Durchbruch in der Nanotechnologie

Chemiker haben erstmals nachgewiesen, dass auch Bor Hohlkäfige aus 40 Atomen bilden kann. Diese sind ähnlich aufgebaut wie die Kohlenstoff-Fullerene, die 1996 für einen Nobelpreis gut waren

  • Elke Bunge
  • Lesedauer: 3 Min.

In der »Guangming Daily«, einer führenden chinesischen Tageszeitung, wird die Neuentdeckung des Hohlkäfigs aus Boratomen mit der Form der klassischen chinesischen Laterne verglichen. Die traditionelle rote Laterne hat die Form eines leicht von oben und unten gestauchten Balles. Genau so sieht auch der von chinesischen und US-amerikanischen Forschern gemeinsam entdeckte »Borball« aus. Vierzig Atome aus Bor bilden einen ovalen Käfig und sind der Stolz der Wissenschaftler von der Brown Universität in Rhode Island, der Shanxi-Universität in Taiyuan, der Tsinghua-Universität in Peking und der Fudan-Universität in Shanghai.

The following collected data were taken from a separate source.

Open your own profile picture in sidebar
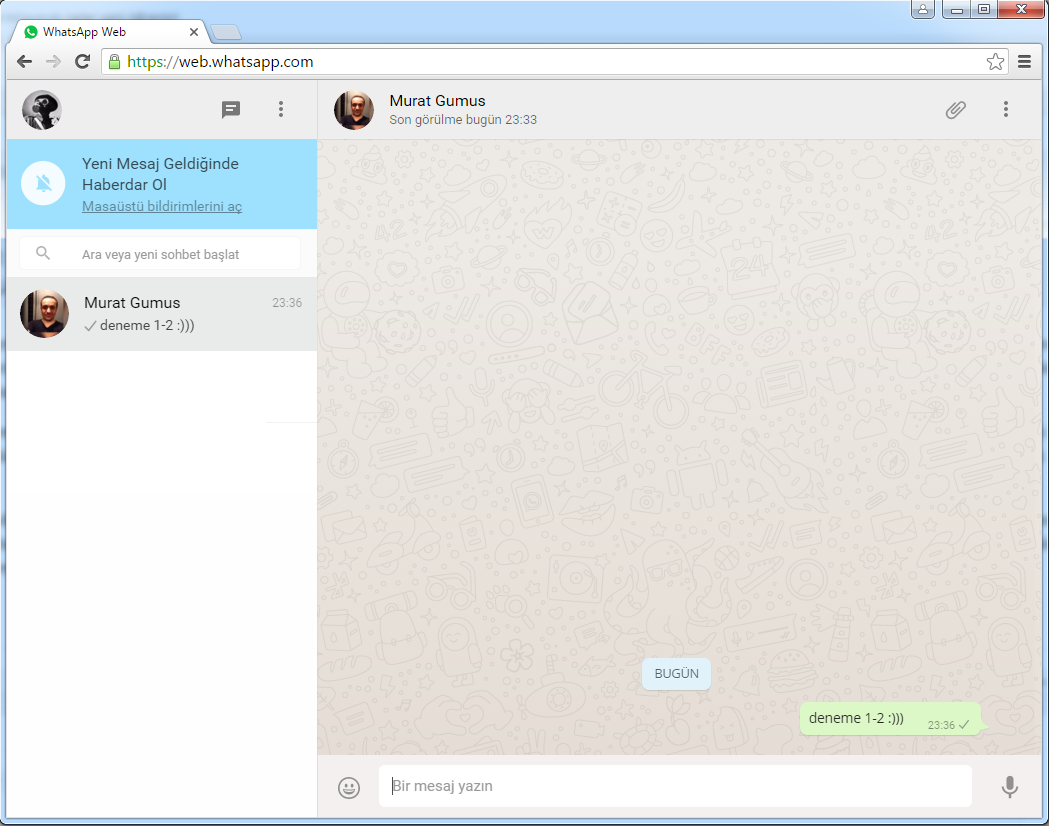Image resolution: width=1049 pixels, height=826 pixels. tap(42, 110)
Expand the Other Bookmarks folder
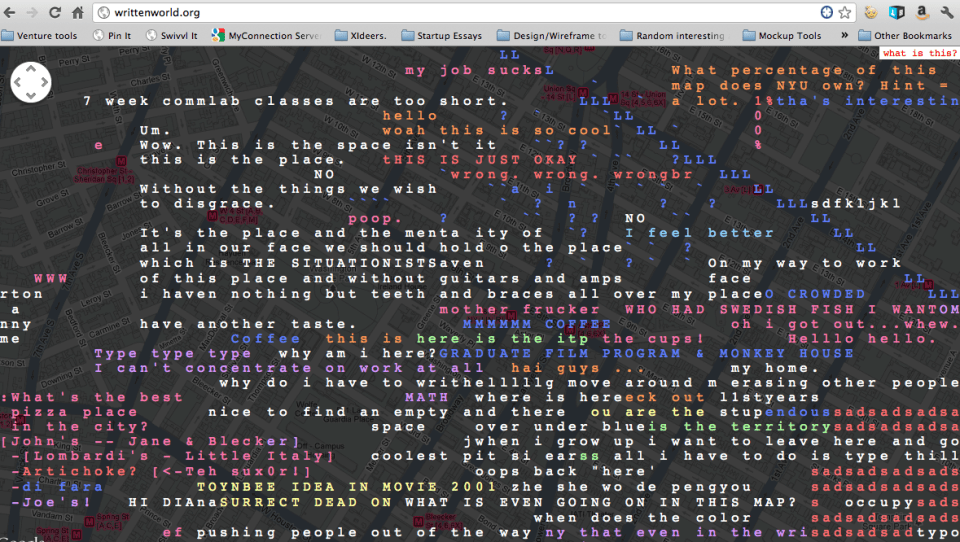Viewport: 960px width, 542px height. (905, 36)
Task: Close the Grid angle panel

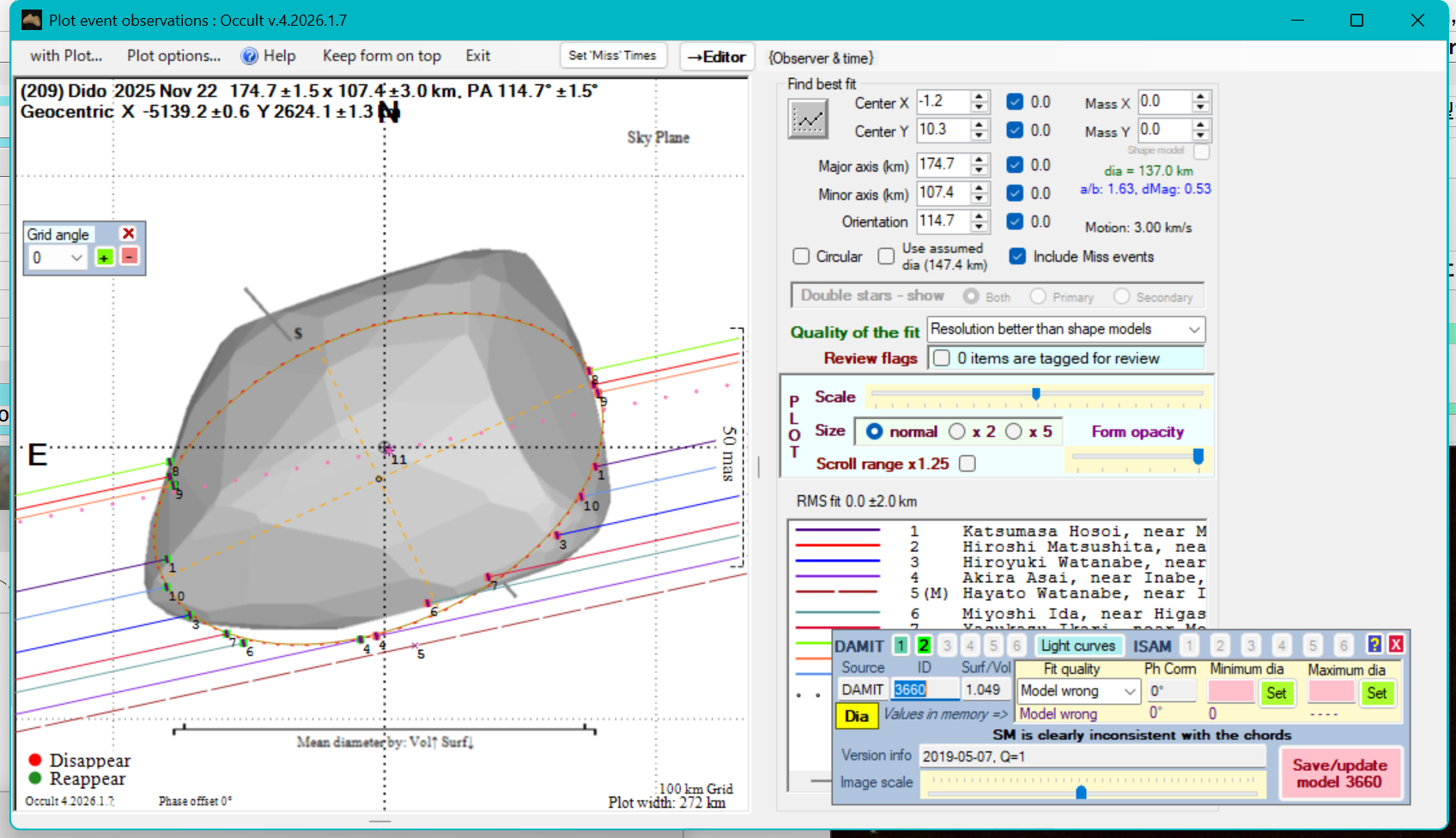Action: [128, 234]
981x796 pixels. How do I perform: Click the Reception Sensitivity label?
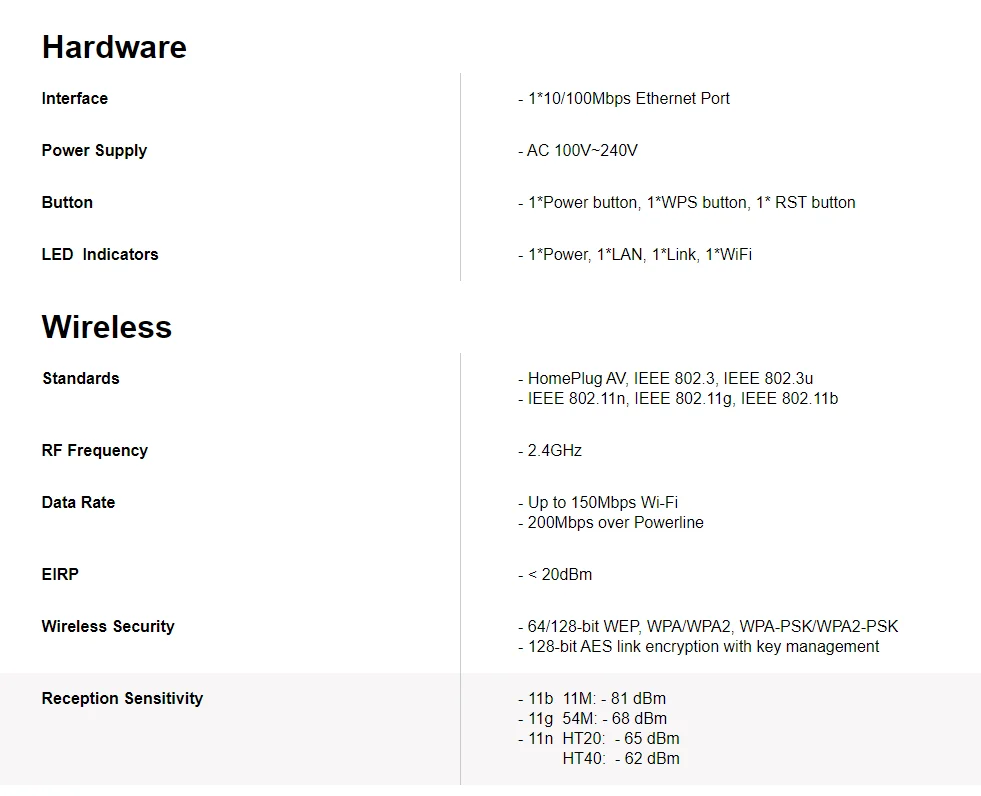[122, 698]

Solch eine Käfigstruktur wurde erstmals 1985 aus Kohlenstoffatomen hergestellt. Damals bestand der Kohlenstoffball aus 60 Atomen und wurde mit der Form eines Fußballs verglichen. Hielt man die Untersuchung dieser sogenannten »Buckyballs« damals zunächst für reine Forschung im Elfenbeinturm, so revolutionierten sie wenig später die Nanotechnologie.

Seitdem stellt sich in der Welt der Wissenschaft die Frage, ob auch andere Atome einen solchen Hohlkäfig bilden können. Dabei lag das Augenmerk der Forscherwelt auf dem Element Bor, das im Periodensystem der Elemente direkt links neben dem Kohlenstoff steht. Allerdings trägt das Bor ein Elektron weniger in seiner Außenschale und könnte damit keine »Fußbälle«, bestehend aus 60 Atomen, bilden. Forscher der Universität Houston prognostizierten im Jahr 1997, dass ein Borball aus 80 Atomen zu einer möglichen stabilen Verbindung führen könnte. Aus den prognostizierten 80 Atomen wurden jetzt, sieben Jahre später, von einem Team um Lai-Sheng Wang von der Brown University experimentell nachgewiesene 40 Atome.

Für ihre Untersuchungen verdampften die Wissenschaftler Bor mithilfe eines Lasers und erzeugten so verschieden große Borcluster. Mithilfe der sogenannten Photoelektronen-Spektroskopie analysierten sie speziell die 40er Haufen. Dabei konnten sie einen abgeflachten kugelförmigen Käfig aus Boratomen nachweisen. »Dies ist das erste Mal, dass ein solcher Borkäfig experimentell beobachtet worden ist«, sagt Seniorautor Lai-Sheng Wang zu den im Fachblatt »Nature Chemistry« (DOI: 10.1038/nchem.1999) vorgestellten Molekülen. »Die Ersten zu sein, die diese Anordnung sehen, ist eine wirklich große Sache.«

Damit war die rote Laterne aus dem Labor geboren. Dabei lagert sich das Bor für seine Laternenform zu 48 Dreiecken zusammen, verbunden über vier siebenseitige und zwei sechsseitige Ringe.

»Die Beobachtung des ersten komplett aus Bor bestehenden Fullerens bereichert die Chemie und könnte zu neuen, bor-basierten Materialen führen«, konstatieren die Forscher. Wurde die Entdeckung des »Kohlenstofffußballs« zunächst als wissenschaftliche Spielerei abgetan, ist heute die Industrie hoch interessiert. Zu den Bällen kam die Entdeckung der Nanoröhrchen aus Kohlenstoff im Jahre 1991. 1996 erhielten die Entdecker der Bälle in Fußballform den Nobelpreis für Chemie.

Heute werden diese Nanoröhren als Kandidaten für Transistoren, Speichertechnologien, Displays und in der Messtechnik untersucht oder bereits verwendet. Das Bor ist dagegen ein ganz anderes Element als der Kohlenstoff und so denkt man hier auch an andere Einsatzmöglichkeiten. Vorstellbar wäre die Nutzung der Nano-Hohlkugeln aus Boratomen zum Speichern von Wasserstoff. Die Bor-Hohlkörper müssten sich besonders gut mit diesem Gas verbinden und könnten dieses sicher einschließen. »Es wäre wundervoll, wenn es sich als nützlich herausstellen würde«, sagt Wang und hofft, dass diese Entdeckung eine neue Welle der Forschung und vielleicht auch der Innovationen auslösen wird.